Chief John Wallace (Haida) was a Haida people master carver who was commissioned in 1931 by the US Department of the Interior to carve two, 8-foot totem poles, "The Raven" and "The Chief's Daughter." These are in the collection of the Interior Museum. He also worked in Hydaburg Totem Park in the Tongass National Forest, Alaska.

Twenty-one totem poles were brought by the Civilian Conservation Corps and the US Forest Service to Hydaburg in the 1930s. Of these 21 poles, five were restored. The CCC and the US Forest Service commissioned the replication of 16 poles between 1939 and 1942. John Wallace was placed in charge of this effort

In 1939 John Wallace, considered the "last of the Professional Haida totem-carvers" was hired to demonstrated his pole carving at the Golden Gate International Exposition, Treasure Island.

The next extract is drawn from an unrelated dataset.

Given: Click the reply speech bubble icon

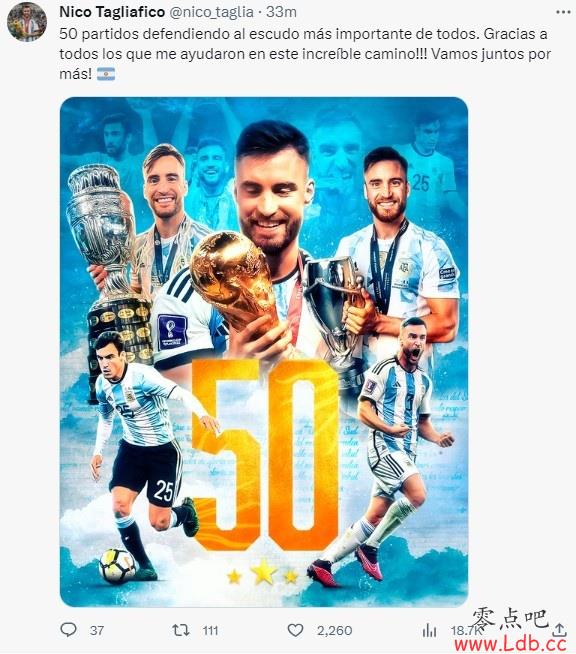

John Wallace was taught to carve by this father, Dwight Wallace (Haida); however, due to pressures by missionary and economic pressures, John Wallace stopped carving and only began again late in life thanks to the financial support of federal government programs. This provided Wallace an opportunity to share his knowledge and techniques with young carvers.

One of Wallace's totem poles is located in Seattle at Lake Washington Ship Canal Waterside Trail.